Le changement ne sera pas facile. Les chaînes d’approvisionnement en cuir sont longues et difficiles à parcourir, explique Mme Gillespie, car elles couvrent souvent non seulement plusieurs industries, mais aussi des réglementations contradictoires et des attitudes à l’égard des meilleures pratiques, qui peuvent varier d’une région à l’autre. En théorie, les marques qui découvrent la source de leur cuir et nouent des relations plus directes avec leurs fournisseurs améliorent la transparence et la traçabilité, mais la vérification reste source de tensions, comme c’est le cas pour toutes les matières premières et sources de matériaux, explique-t-elle.

« Les bovins se déplacent d’une ferme à l’autre, ce ne sont pas des cultures qui restent dans le sol et sont ensuite récoltées au même endroit. Nous devons suivre les risques de déforestation et les droits de l’homme à chaque étape de la chaîne d’approvisionnement et relier ces mouvements.

Pour les marques concernées, l’appel à l’action s’inscrit dans le cadre de leurs objectifs de développement durable, notamment en ce qui concerne la biodiversité. Puma s’est engagée à réduire la perte de biodiversité et la destruction d’habitats causées par ses processus de production et d’approvisionnement en matériaux d’ici à 2025. La marque brésilienne Arezzo & Co a lancé son projet interne de traçabilité du cuir en 2022 et a signé l’appel à l’action dans l’espoir d’intensifier ses efforts en partenariat avec des marques mondiales plus importantes. Si les activistes ont déjà tenté de tirer la sonnette d’alarme sur le cuir lié à la déforestation, ce rassemblement de marques marque un changement de rythme, selon M. Rycroft de Canopy.

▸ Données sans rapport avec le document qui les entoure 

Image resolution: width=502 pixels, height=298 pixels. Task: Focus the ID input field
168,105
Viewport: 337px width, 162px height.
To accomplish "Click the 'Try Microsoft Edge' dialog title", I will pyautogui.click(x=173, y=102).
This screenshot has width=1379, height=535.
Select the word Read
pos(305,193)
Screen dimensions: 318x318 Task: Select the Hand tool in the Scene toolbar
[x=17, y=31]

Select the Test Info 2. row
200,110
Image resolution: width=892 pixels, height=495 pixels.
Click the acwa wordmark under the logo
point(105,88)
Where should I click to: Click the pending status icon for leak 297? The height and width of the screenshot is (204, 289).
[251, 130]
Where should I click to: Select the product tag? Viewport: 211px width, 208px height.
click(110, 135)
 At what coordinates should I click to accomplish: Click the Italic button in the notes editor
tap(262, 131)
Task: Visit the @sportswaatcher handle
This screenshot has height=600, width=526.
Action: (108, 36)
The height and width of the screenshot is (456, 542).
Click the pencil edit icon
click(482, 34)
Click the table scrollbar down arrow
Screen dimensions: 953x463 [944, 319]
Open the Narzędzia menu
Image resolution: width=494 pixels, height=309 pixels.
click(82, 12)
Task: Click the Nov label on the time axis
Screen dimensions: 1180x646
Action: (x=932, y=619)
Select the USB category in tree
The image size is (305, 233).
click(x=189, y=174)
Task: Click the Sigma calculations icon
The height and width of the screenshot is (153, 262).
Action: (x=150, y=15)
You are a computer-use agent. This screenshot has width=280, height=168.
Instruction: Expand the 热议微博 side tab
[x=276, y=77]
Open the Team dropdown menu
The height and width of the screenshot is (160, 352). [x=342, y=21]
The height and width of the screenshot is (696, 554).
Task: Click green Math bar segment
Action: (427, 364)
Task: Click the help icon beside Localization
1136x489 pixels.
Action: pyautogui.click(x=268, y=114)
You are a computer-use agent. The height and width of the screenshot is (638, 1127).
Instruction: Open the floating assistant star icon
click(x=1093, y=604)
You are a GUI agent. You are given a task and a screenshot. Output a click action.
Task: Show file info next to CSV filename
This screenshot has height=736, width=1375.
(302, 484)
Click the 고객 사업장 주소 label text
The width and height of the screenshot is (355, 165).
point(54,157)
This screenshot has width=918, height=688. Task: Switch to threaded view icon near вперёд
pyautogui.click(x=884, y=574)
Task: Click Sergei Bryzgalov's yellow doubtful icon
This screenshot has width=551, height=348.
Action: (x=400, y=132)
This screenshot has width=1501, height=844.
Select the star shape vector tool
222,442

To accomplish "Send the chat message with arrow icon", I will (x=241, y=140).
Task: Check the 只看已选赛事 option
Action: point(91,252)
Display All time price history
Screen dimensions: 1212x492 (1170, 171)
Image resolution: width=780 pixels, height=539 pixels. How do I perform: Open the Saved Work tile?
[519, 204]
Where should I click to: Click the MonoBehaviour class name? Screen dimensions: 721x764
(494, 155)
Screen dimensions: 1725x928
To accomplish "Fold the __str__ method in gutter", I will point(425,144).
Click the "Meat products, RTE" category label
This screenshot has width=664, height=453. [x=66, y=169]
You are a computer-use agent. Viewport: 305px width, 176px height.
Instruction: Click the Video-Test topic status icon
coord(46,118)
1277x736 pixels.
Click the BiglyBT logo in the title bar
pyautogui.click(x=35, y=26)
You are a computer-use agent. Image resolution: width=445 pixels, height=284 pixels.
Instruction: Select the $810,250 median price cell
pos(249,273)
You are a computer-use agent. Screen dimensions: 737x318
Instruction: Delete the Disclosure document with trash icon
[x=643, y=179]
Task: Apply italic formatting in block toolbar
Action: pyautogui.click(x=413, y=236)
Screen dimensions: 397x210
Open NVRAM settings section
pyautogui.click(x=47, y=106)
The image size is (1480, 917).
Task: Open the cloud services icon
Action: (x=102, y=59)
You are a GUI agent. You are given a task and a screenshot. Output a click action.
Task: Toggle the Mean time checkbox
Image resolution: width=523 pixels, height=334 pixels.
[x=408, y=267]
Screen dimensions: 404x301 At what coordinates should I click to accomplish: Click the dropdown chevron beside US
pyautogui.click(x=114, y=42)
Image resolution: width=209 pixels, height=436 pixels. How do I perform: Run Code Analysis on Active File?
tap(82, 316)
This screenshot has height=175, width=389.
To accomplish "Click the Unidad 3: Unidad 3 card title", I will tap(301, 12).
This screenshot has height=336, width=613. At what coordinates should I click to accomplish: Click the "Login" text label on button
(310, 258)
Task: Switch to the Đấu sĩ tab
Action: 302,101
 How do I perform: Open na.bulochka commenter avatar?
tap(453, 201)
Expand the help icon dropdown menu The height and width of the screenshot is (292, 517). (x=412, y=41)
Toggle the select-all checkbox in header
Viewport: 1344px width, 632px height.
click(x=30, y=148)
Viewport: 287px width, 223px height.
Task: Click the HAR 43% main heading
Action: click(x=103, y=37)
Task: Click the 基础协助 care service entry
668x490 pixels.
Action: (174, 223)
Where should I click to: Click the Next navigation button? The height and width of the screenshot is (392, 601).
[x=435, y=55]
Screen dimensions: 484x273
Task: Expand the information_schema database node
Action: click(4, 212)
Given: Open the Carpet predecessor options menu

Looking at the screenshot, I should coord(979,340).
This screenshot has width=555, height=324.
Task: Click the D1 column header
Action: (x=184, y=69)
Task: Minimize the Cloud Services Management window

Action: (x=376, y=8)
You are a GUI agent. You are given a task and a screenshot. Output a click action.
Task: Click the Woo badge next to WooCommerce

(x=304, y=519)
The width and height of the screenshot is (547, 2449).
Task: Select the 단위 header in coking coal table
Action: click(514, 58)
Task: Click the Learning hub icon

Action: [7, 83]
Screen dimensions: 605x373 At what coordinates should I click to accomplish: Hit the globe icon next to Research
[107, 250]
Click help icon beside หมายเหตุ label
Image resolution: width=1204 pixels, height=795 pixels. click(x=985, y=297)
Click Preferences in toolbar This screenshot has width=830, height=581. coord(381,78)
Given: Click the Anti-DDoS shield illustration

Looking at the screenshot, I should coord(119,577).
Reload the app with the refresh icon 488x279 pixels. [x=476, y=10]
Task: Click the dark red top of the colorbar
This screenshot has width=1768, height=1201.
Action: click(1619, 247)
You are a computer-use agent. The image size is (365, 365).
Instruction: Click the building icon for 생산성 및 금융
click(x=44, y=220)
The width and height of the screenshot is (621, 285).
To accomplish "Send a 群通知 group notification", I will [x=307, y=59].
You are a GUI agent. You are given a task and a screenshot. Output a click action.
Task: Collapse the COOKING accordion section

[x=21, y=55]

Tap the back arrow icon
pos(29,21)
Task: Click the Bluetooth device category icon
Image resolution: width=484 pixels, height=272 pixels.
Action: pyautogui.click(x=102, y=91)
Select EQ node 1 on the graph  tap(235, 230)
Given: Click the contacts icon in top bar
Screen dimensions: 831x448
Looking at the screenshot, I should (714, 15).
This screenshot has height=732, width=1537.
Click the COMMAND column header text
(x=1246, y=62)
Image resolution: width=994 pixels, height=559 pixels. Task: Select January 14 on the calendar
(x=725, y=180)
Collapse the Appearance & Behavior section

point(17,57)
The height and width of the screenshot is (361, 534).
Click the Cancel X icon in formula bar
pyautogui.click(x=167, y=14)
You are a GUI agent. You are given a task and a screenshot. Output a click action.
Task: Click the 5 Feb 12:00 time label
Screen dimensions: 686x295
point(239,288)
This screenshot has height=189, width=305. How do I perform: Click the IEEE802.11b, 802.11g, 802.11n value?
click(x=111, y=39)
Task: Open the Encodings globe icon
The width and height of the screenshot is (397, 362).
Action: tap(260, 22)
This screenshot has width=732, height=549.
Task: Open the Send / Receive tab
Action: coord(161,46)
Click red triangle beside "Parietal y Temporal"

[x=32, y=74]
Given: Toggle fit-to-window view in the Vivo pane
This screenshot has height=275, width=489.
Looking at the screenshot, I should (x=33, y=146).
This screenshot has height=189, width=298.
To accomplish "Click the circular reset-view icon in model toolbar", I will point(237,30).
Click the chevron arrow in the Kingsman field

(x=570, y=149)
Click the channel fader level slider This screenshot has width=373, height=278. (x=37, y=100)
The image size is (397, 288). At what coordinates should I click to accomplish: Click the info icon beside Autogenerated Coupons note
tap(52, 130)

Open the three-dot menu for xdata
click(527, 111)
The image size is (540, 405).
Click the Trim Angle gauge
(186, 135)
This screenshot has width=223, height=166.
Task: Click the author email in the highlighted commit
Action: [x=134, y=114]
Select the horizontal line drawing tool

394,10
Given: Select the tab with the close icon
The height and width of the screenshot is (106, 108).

« Les chaînes d’approvisionnement de Kering étant fortement tributaires de l’élevage et d’écosystèmes naturels sains, nous estimons qu’il est de notre responsabilité de promouvoir de meilleures pratiques agricoles », déclare Marie-Claire Daveu, responsable du développement durable au sein du groupe de luxe Kering, société mère de marques telles que Gucci et Balenciaga. L’objectif est de « placer la barre plus haut » en matière d’approvisionnement en cuir grâce à la transparence et à la traçabilité, ajoute-t-elle.

Lutter contre la non-conformité

Conformément au nouveau règlement européen sur la déforestation, Textile Exchange et LWG ont fixé une date butoir au 31 décembre 2020, ce qui signifie que toutes les exploitations agricoles qui se livreront à la déforestation après cette date seront considérées comme non conformes. Pour M. Rycroft, cette date est trop tardive. « Les travaux de Canopy sur les chaînes d’approvisionnement en viscose utilisent une date butoir de 1994, car beaucoup de déforestation a eu lieu depuis le début du siècle et a contribué de manière significative au stress climatique que nous connaissons aujourd’hui », explique-t-elle. « Si une zone a été déboisée depuis 1994, cela indique qu’il faut faire preuve de plus de diligence et que les exploitants de cette zone doivent conserver et restaurer les zones à forte teneur en carbone et en biodiversité dans leur territoire d’exploitation.

« Il est également important d’examiner les définitions que nous utilisons avec ces dates limites », poursuit-elle. « La déforestation est une définition technique, qui a permis à de nombreux agriculteurs de s’en sortir avec ces pratiques parce que – par exemple – la déforestation a tendance à s’appliquer davantage aux tropiques. Ce qui est déterminant dans le règlement de l’UE, c’est qu’il reconnaît la déforestation et la dégradation des forêts côte à côte. Nous mettons l’accent sur le maintien des forêts à haute teneur en carbone et, dans certains cas, sur leur restauration.